Die nächste Geschichte geht auch nach Kuba und handelt “Heute reisen Sie nicht”, von den Ausreiseschwierigkeiten einer Schriftstellerin aus einem land, wo “kubanische Dichter träumen nicht mehr und das Auge verpflichtet zu sehen” schreiben, um dann später doch all das zu schreiben, was ihren kubanischen Freunden verboten ist und für das sie keine Publiziererlaubnis bekommen.

Eine “Familienidylle” mit Demonstration gibt es noch, zwei Linzer Kellnerinnen, die ihren Alltag unterschiedlich strukturieren und das Wochenende eine “HR-Managerin”, die wieder mit Marlen Schachingers poetisch schöner Sprache, den “Neoliberalismus” genießt.

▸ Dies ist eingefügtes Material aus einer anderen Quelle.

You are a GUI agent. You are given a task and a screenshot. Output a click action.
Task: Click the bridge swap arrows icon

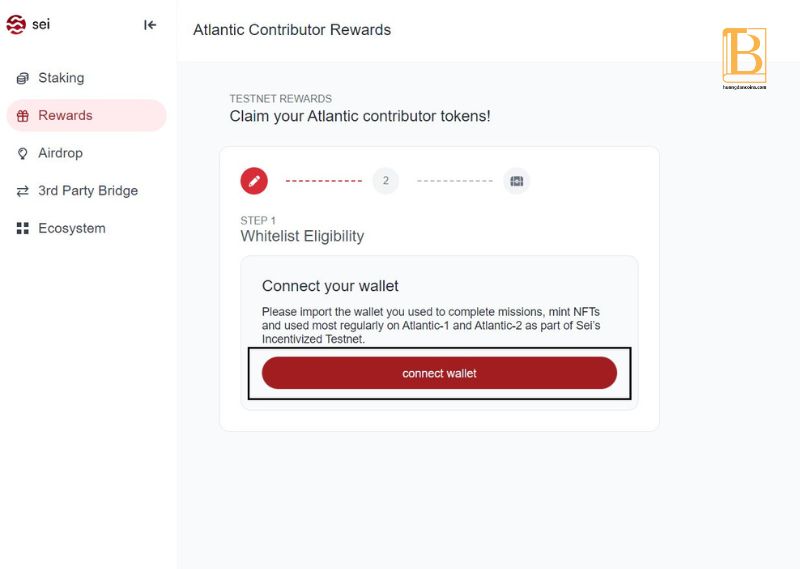point(22,191)
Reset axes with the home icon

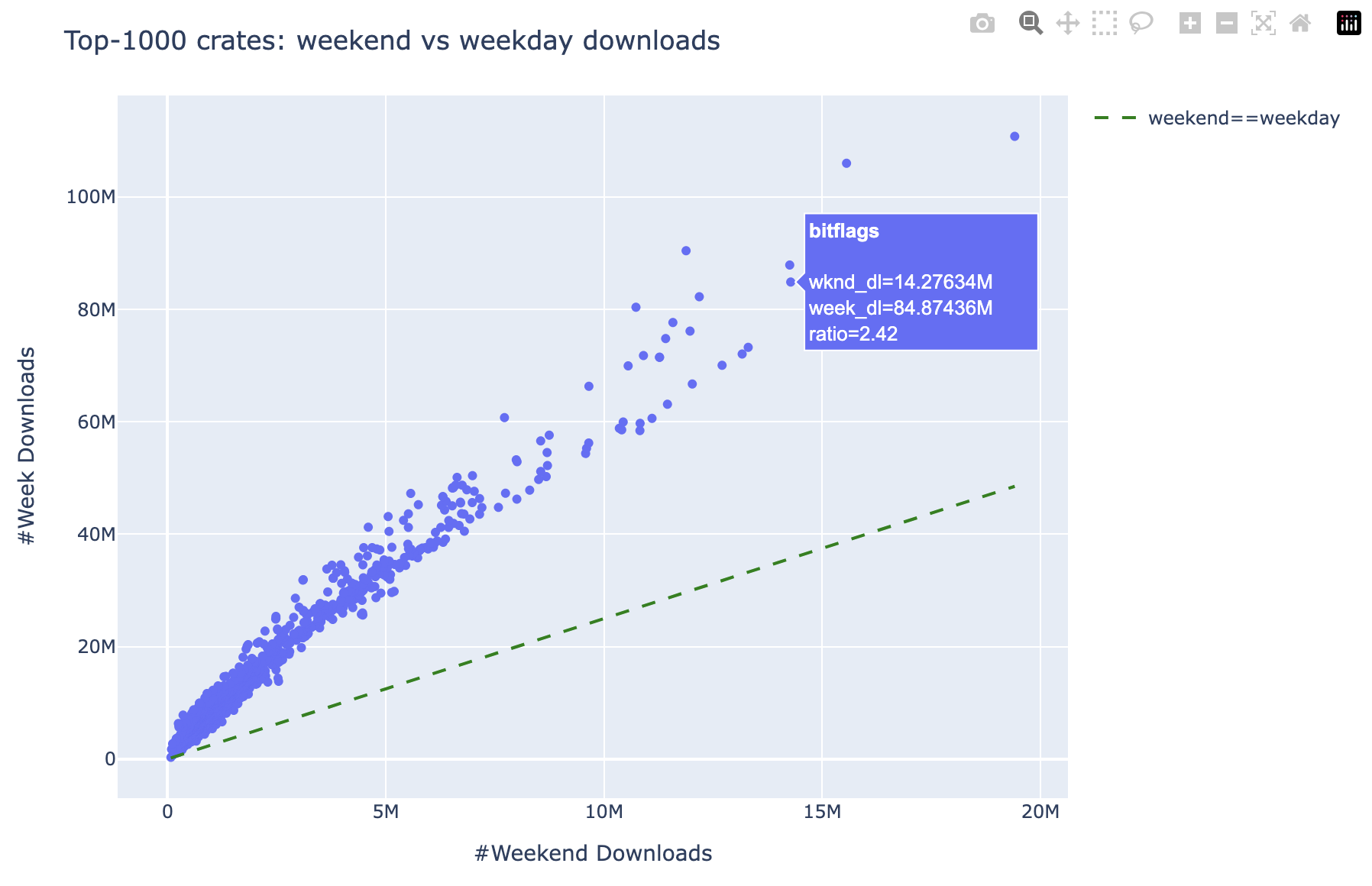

“Marlen Schachingers Erzählungen bilden die Zeit ab, stellen die Verhältnisse der Welt dar, welche Realitäten einzelnner widerspigeln. Manchmal zynisch, oft ironisch, sind sie  real, ein Abbild der Gegenwart, schlicht am Puls der Zeit. Die eine Unzeit ist”, heißt es im Klappentext und ich füge noch hinzu, daß mir dieser poetische Realismus viel mehr, als Geschichten mit geheimnissvollen rothaarigen Frauen, die in Kirchen wohnen und vom Wasser herkommen, gefällt.